Unsurprisingly, one of the easiest spots to buy the Seattle CityPASS is on their official website. You can have CityPASS send you a voucher via email. You’ll show this voucher to the first attraction you visit, and then they will give you the physical CityPASS booklet. It’s simple with zero shipping costs. Of course, you can also opt to have the CityPASS booklet delivered right to your home. CityPASS does ship outside the United States if you’re coming from overseas.
You’re also able to buy the Seattle CityPASS at the featured sights and partner attractions once you’re actually in Seattle.
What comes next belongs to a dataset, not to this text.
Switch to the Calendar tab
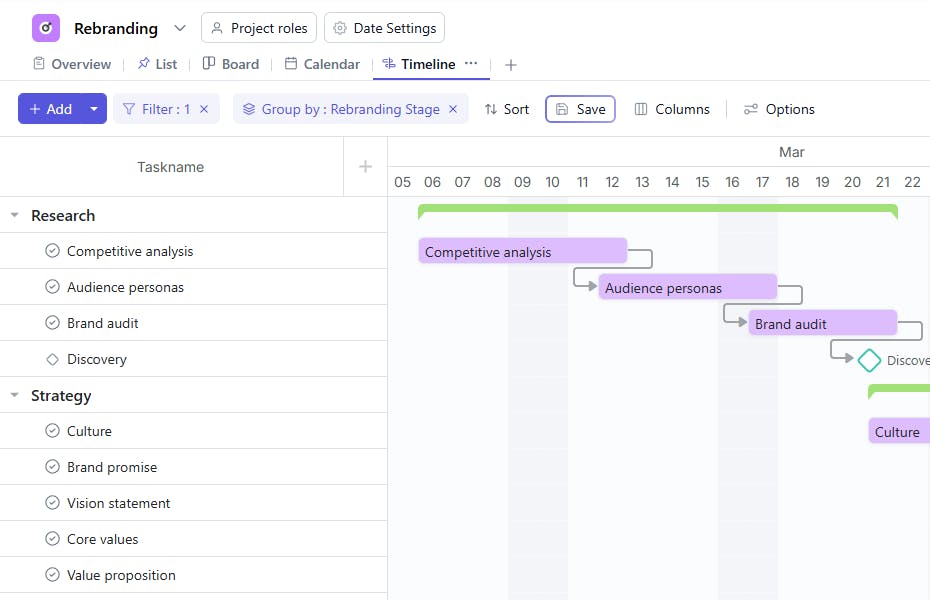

Thanks for reading my CityPASS Seattle Review. Do you have any plans to visit Seattle? How about the Pacific Northwest? Share all of your thoughts and suggestions in the comments.
Disclosure: CityPASS offered me a comped pass in exchange for an honest review. As always, all opinions are my own.
2 thoughts on “CityPASS Seattle Review: Is It Worth Buying?”
Hi Rachel, I went to Seattle 2.5 years ago and bought the City Pass. It was pricey and even more so because of the US/CAD dollar conversion rate. However I had the time of my life. I saved on accommodation because I stayed with my great aunt in Everett and took the bus into Seattle. Sometimes you just have to pay price to have some fun. Again though it depends on the person.
Ouch! That US/CAD dollar conversation had to be painful. I know I feel the same way whenever I go to the UK, haha.